- Task brief
Reproduce the entries shown below only from the line with "Viewport: 462px width, 168px" down to the line with "Task: Click the Ukraine", keeping both end lines and copying each one exactly.

Data items
○ ○ ○ ○

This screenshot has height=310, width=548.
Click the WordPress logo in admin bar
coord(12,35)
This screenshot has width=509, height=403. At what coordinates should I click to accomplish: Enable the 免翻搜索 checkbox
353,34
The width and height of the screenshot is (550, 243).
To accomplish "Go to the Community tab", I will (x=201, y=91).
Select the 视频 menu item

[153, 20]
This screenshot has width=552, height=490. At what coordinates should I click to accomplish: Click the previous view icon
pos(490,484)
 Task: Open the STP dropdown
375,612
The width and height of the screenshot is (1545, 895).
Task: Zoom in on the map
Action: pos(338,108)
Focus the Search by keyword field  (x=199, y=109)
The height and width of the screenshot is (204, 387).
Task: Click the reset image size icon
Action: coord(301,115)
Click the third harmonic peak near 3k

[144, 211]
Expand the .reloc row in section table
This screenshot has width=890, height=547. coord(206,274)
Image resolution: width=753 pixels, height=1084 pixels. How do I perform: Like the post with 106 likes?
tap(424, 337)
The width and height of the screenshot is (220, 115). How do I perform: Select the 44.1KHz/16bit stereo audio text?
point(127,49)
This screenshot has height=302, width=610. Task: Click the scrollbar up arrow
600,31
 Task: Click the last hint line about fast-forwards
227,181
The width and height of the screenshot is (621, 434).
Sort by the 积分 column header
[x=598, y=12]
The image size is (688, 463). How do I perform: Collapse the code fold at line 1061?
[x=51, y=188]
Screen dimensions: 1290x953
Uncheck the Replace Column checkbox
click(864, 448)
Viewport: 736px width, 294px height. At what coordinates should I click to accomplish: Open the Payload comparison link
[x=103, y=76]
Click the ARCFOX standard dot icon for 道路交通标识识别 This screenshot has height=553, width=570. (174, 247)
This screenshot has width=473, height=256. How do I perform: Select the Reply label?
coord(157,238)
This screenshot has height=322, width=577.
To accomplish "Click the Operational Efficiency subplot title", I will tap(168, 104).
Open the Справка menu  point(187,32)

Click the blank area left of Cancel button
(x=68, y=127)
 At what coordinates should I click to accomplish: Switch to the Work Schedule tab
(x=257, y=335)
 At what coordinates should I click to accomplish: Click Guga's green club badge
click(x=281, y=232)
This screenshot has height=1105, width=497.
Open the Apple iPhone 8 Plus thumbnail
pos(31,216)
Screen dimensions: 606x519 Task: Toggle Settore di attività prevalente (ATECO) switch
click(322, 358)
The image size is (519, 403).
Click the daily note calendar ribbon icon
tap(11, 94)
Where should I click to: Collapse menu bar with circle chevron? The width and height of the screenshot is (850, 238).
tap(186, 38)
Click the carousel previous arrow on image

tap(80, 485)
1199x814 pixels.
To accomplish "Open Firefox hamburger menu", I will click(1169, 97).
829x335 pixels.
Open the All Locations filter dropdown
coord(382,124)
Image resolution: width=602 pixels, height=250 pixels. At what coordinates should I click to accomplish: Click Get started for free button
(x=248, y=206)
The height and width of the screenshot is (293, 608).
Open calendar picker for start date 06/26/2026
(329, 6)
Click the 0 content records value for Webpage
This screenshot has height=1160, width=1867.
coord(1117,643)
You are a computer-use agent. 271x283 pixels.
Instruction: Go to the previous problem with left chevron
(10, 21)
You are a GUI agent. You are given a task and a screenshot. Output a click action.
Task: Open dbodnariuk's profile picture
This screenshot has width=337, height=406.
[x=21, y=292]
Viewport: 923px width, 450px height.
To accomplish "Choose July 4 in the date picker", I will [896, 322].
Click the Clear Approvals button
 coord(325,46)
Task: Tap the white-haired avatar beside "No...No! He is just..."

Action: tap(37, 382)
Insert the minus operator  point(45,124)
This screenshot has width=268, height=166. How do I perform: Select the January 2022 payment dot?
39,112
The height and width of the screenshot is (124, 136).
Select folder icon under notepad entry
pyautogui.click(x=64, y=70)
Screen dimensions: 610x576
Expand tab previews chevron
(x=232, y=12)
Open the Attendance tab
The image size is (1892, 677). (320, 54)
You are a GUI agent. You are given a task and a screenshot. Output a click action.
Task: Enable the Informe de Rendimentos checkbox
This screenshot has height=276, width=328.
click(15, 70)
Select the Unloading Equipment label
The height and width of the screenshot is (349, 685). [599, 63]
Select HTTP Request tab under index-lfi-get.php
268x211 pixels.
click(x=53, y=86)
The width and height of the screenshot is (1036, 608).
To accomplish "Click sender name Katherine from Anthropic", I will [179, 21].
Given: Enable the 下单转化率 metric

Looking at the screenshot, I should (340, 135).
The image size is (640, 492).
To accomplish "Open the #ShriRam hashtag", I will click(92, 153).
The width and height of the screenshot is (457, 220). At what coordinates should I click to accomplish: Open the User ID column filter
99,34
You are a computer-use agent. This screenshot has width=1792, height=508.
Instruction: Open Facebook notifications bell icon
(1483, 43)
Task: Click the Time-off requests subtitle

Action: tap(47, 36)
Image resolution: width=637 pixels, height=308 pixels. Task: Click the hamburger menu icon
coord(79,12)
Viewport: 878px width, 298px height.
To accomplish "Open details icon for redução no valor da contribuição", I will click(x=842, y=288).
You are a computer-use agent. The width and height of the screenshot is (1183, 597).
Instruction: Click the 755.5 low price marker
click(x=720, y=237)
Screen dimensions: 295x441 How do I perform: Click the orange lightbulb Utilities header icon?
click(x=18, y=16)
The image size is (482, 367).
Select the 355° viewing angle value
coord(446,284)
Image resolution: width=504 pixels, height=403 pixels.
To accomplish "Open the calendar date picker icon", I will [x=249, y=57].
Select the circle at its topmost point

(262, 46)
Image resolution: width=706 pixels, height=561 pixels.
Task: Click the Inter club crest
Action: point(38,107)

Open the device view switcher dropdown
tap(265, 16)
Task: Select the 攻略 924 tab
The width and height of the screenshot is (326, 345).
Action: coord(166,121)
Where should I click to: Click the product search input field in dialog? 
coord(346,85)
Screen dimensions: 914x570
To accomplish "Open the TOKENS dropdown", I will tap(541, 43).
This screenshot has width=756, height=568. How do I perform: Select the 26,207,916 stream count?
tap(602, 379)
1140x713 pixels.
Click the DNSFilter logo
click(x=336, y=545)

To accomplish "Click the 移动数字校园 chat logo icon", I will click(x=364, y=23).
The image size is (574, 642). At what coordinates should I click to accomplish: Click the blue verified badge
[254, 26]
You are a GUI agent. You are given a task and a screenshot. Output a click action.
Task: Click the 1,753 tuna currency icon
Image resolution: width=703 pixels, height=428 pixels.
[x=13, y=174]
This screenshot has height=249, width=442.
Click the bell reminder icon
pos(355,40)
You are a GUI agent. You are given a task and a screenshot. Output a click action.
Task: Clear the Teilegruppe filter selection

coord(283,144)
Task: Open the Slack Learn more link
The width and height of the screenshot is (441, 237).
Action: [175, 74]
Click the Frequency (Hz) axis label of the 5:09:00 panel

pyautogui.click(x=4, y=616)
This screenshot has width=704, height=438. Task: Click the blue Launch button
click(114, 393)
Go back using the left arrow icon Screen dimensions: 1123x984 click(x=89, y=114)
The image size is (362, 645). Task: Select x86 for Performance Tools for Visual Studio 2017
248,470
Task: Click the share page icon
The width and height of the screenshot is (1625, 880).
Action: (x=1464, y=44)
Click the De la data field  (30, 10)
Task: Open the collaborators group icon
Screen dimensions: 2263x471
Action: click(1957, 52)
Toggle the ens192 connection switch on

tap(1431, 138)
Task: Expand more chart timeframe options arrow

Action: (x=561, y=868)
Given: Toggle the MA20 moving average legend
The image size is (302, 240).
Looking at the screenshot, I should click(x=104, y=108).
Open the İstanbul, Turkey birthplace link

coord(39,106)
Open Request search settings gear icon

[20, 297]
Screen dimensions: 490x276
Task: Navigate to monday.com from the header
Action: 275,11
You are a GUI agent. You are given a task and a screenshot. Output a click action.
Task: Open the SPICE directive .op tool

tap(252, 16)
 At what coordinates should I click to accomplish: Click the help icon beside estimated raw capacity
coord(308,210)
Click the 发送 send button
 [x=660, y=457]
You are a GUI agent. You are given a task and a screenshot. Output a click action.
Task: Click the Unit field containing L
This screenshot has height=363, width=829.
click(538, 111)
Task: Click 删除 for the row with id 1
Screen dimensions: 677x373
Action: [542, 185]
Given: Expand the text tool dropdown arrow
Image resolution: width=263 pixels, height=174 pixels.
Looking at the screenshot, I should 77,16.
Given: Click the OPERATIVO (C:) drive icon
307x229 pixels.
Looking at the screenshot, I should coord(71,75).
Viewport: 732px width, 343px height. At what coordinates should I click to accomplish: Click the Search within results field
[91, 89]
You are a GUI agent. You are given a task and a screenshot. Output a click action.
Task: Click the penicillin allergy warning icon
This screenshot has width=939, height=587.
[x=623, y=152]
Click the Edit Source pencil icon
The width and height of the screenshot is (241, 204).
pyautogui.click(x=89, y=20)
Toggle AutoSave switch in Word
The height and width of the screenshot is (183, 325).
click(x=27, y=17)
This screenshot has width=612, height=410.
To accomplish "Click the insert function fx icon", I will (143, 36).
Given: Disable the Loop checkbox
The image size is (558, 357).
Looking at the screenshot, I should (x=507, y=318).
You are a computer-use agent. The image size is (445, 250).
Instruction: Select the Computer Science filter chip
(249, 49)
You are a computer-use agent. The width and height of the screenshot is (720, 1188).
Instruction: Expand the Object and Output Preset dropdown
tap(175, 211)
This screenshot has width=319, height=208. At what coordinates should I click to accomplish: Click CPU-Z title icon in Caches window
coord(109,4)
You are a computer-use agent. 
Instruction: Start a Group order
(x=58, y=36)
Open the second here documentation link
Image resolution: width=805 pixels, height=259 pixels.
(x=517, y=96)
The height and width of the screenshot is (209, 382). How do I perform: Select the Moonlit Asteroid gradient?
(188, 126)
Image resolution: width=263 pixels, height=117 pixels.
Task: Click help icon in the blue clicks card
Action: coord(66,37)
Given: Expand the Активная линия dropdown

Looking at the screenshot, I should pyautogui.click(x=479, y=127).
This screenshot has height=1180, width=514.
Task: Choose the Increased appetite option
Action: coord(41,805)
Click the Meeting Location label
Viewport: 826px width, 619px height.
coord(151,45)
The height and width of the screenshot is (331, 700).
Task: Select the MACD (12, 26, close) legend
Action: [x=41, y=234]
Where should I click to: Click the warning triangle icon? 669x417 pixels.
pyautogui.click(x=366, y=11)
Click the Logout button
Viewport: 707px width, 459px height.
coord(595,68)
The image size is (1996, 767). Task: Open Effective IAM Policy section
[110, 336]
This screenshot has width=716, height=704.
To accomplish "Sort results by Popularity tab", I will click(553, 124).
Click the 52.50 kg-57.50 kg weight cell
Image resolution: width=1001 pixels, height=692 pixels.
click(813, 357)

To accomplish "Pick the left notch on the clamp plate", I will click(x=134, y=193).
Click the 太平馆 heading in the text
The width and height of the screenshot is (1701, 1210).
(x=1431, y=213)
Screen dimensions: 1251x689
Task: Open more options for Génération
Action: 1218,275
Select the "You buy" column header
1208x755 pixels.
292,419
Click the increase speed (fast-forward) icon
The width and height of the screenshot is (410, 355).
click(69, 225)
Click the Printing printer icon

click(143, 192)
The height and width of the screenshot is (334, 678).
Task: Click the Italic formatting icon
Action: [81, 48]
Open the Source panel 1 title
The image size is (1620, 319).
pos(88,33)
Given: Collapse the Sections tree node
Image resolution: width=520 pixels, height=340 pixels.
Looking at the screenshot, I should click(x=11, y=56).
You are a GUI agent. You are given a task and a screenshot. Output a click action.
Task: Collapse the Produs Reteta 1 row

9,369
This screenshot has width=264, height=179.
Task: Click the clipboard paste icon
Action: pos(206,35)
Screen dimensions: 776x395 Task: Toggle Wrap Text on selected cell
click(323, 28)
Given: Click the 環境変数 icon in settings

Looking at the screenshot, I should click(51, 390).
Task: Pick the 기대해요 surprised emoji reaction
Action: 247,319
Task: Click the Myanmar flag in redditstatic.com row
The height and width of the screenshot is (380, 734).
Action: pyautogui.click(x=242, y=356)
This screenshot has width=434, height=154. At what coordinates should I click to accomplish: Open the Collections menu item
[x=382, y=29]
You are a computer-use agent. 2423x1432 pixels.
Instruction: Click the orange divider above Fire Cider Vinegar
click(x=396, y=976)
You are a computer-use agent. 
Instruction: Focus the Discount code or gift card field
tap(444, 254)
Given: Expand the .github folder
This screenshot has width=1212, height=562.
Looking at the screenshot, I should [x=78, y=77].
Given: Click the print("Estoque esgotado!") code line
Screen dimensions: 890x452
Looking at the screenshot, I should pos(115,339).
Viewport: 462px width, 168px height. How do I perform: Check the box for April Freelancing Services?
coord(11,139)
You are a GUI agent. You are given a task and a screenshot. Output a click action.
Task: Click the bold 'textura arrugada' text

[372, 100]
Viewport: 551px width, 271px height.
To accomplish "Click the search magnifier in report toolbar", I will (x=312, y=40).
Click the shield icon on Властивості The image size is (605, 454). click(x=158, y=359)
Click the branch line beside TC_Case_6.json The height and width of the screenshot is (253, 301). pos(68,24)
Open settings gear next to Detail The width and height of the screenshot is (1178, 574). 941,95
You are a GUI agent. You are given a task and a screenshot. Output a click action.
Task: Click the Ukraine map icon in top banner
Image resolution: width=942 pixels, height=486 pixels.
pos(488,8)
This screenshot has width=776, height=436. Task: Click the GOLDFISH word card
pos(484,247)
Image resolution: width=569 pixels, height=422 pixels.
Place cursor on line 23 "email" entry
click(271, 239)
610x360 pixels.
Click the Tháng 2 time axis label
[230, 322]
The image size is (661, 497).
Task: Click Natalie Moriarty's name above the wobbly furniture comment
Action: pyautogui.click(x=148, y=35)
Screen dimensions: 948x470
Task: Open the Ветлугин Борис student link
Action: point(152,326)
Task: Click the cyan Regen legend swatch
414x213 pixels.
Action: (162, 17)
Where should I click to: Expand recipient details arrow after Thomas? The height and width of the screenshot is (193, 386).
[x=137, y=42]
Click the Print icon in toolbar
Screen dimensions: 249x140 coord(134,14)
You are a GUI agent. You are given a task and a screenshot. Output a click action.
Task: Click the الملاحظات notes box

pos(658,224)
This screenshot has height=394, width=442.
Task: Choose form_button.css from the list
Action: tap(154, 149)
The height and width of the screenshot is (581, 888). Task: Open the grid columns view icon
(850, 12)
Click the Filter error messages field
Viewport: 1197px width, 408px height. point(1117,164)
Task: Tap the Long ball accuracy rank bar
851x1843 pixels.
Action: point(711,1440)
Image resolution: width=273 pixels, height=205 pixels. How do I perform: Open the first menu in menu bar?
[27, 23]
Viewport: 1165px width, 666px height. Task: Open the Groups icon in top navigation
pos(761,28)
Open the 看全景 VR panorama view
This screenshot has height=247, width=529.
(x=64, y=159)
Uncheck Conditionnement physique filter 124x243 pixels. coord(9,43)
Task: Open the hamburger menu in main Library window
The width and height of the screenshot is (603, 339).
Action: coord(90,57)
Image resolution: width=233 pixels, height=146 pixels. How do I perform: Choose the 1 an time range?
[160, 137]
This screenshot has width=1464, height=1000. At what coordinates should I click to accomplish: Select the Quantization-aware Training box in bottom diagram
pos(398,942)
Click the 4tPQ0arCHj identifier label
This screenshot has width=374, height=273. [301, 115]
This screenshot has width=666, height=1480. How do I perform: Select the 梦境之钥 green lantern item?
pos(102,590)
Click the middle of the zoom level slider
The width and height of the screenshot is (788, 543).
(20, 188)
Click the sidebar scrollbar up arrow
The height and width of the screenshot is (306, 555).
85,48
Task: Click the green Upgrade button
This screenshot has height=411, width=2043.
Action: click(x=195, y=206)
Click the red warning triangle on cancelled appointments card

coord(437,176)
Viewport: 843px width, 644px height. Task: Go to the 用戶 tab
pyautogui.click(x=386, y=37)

○ ○ ○ ○

- Task output
Viewport: 462px width, 168px height. How do I perform: Check the box for April Freelancing Services?
coord(11,139)
You are a GUI agent. You are given a task and a screenshot. Output a click action.
Task: Click the bold 'textura arrugada' text

[372, 100]
Viewport: 551px width, 271px height.
To accomplish "Click the search magnifier in report toolbar", I will (x=312, y=40).
Click the shield icon on Властивості The image size is (605, 454). click(x=158, y=359)
Click the branch line beside TC_Case_6.json The height and width of the screenshot is (253, 301). pos(68,24)
Open settings gear next to Detail The width and height of the screenshot is (1178, 574). 941,95
You are a GUI agent. You are given a task and a screenshot. Output a click action.
Task: Click the Ukraine map icon in top banner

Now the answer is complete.